I’ve tried various convert encoding values too on the string before running .execute as well.
I’d had looked at the chcp page earlier and tried setting the chcp as one of the commands in the string but to no affect.
Their system returns chcp 936
I’ve just tried adding "cmd /u /c " to the beginning of the command (also cmd /c) but that did not work either when called from a Xojo shell. Exactly the same string, including the ‘cmd /u /c’ pasted into an open ‘cmd.exe /u’ window works fine.
I’ve tried various convert encoding values too on the string before running .execute as well.
Lee[/quote]
Difficult to help since obviously I do not have a Chinese Windows
Last idea : try launching Cmd with the same parameters with FolderItem Launch. Since that will not be in the shell, it should execute just as it does manually.
This is the problem I have. the shortname is still “C:\DOCUME~1\Eric\??\folder” on the chinese system, not "C:\DOCUME~1\Eric\263E~1\folder, like I have on mine when I create a folder with that name. It’s weird but it looks like the Desktop folder is a special case and has no shortname either on my English XP, or on their Chinese one.
Tim - All the paths are definitely quoted.
Michel - this is exactly what I’m doing: Converting a folderitem into a shellpath to send to a shell.
Here’s a screenshot of an application I’ve written to test the paths.
This is what I have in the action event of the button.
dim f as folderitem = SelectFolder
if f<>nil then
self.Listbox1.AddRow(array("ShellPath",f.ShellPath))

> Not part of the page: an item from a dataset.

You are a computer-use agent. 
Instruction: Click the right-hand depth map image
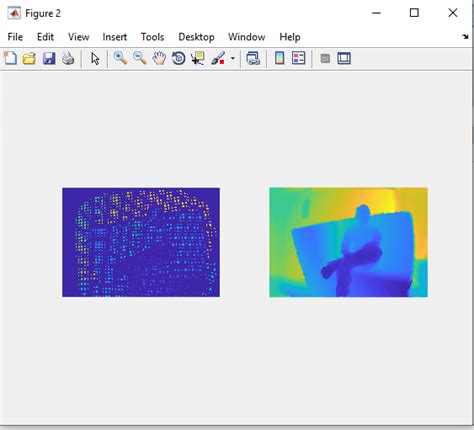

self.Listbox1.AddRow(array("nativePath",f.NativePath))
dim s as new shell
dim st as string
st="dir /x """+f.ShellPath+""""
s.Execute(st)
self.Listbox1.AddRow(array("dir /x ShellPath",st,str(s.ErrorCode)+" "+s.Result.DefineEncoding(Encodings.SystemDefault).ConvertEncoding(encodings.UTF8)))
st=st.ConvertEncoding(encodings.SystemDefault)
s.Execute(st)
self.Listbox1.AddRow(array("dir /x ShellPath encoded",st,str(s.ErrorCode)+" "+s.Result.DefineEncoding(Encodings.SystemDefault).ConvertEncoding(encodings.UTF8)))

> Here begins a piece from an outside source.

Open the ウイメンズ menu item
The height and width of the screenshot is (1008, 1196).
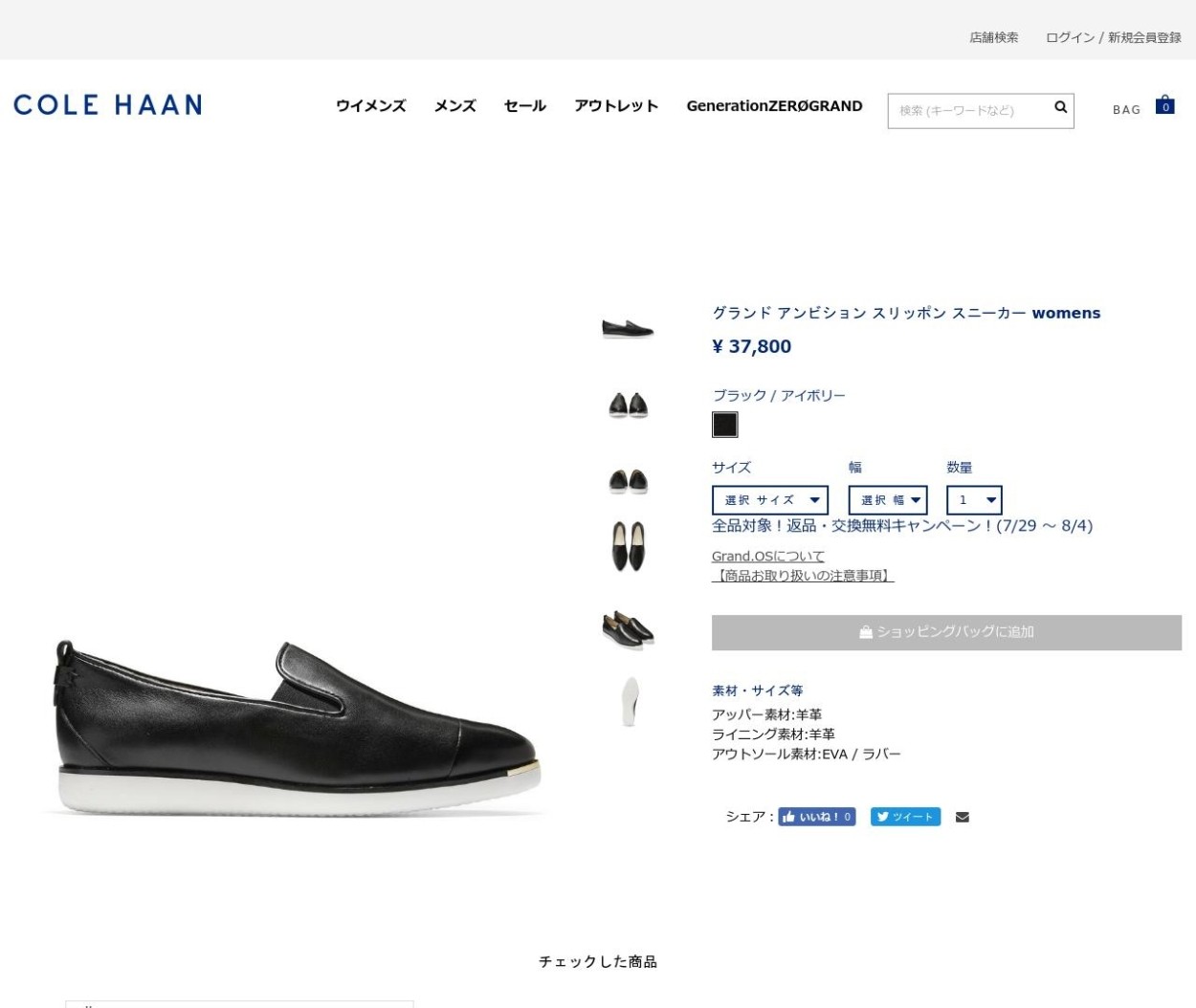(369, 106)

st="dir /x """+f.NativePath+""""
s.Execute(st)
self.Listbox1.AddRow(array("dir /x NativePath",st,str(s.ErrorCode)+" "+s.Result.DefineEncoding(Encodings.SystemDefault).ConvertEncoding(encodings.UTF8)))

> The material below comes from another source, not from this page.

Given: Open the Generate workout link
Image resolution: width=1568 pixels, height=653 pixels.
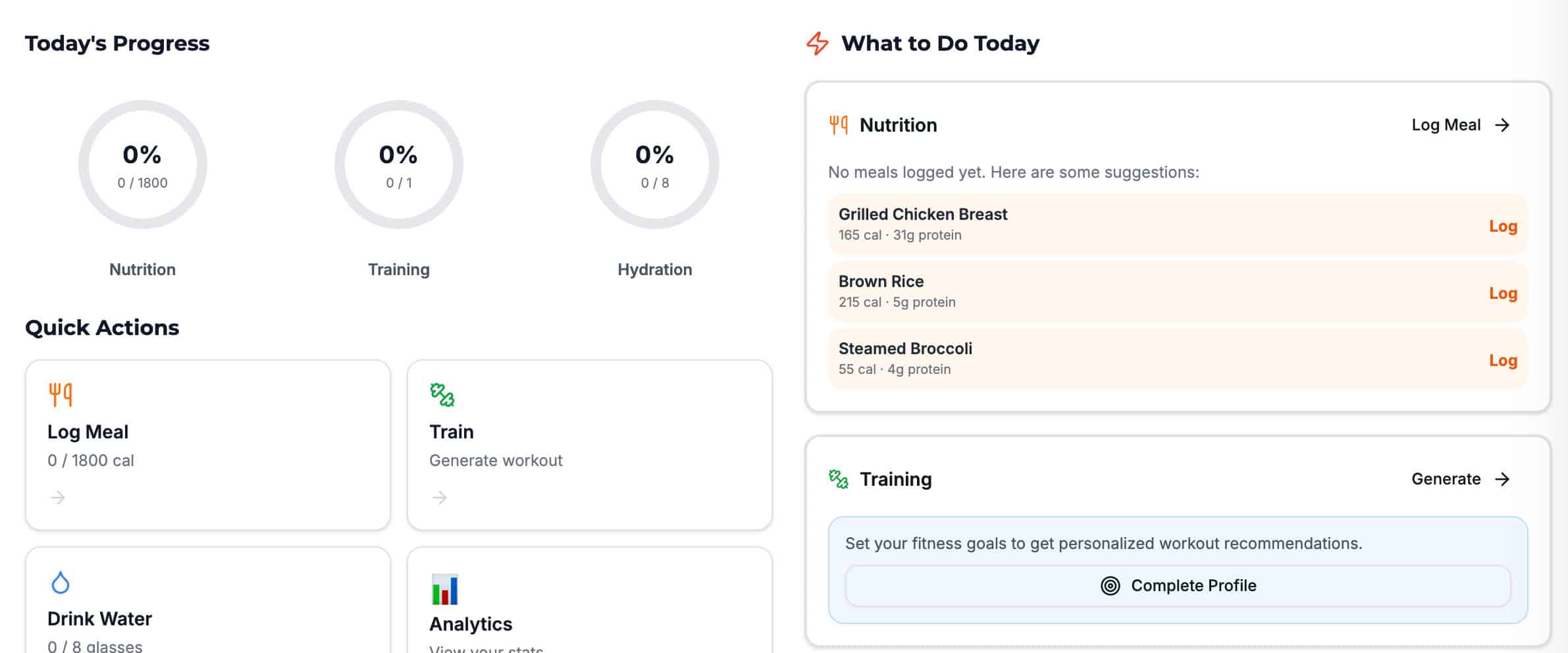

st=st.ConvertEncoding(encodings.SystemDefault)
s.Execute(st)
self.Listbox1.AddRow(array("dir /x NativePath encoded",st,str(s.ErrorCode)+" "+s.Result.DefineEncoding(Encodings.SystemDefault).ConvertEncoding(encodings.UTF8)))
end if
The three columns show how the path string is created from the folderitem, the command sent to the shell and the result (shell.errorcode shell.Result).
Shell.errorcode = 1 when it fails and the Chinese shell.Result is ‘System cannot find the file specified’
Shell.errorcode = 0 when it succeeds and the Chinese shell.Result is the directory structure.
This shows that an ASCII shortname works ok, but a chinese one doesn’t.
Exactly the same command pasted into a cmd.exe window works.
[quote=186811:@Lee Badham]This is the problem I have. the shortname is still “C:\DOCUME~1\Eric\??\folder” on the chinese system, not "C:\DOCUME~1\Eric\263E~1\folder, like I have on mine when I create a folder with that name. It’s weird but it looks like the Desktop folder is a special case and has no shortname either on my English XP, or on their Chinese one.
Tim - All the paths are definitely quoted.
Michel - this is exactly what I’m doing: Converting a folderitem into a shellpath to send to a shell.[/quote]
You seem to have missed the most important part. I convert to a shellpath, then I DIR that shell path with the option /x that displays the Dos name.
Have you tried Dir /x, even just in the Command Prompt ? On an English system, at least, it displays the Dos name for a folder I created with name ??.
why would cd "C:\\DOCUME~1\\Eric\\??\\folder\" from a cmd.exe work
but
dim pathcommand as string = "cd """C:\\DOCUME~1\\Eric\\??\\folder\""""
//pathcommand checked to contain the correct quoted string
shell.execute(pathcommand)
not work?
Remember the only problem is with folders with no shortname but are still localised (such as C:\Documents and Settings\Eric\Desktop, which is actually C:\Documents and Settings\Eric\??)